* [Problem] Quote the rows below word for word, starting at the one that contains "Creole [872, 1117]" and ending with the last row.

Stored records:
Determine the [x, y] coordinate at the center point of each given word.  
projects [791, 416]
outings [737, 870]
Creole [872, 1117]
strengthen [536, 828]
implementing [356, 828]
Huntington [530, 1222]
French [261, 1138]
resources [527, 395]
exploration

* [Output below]
Creole [872, 1117]
strengthen [536, 828]
implementing [356, 828]
Huntington [530, 1222]
French [261, 1138]
resources [527, 395]
exploration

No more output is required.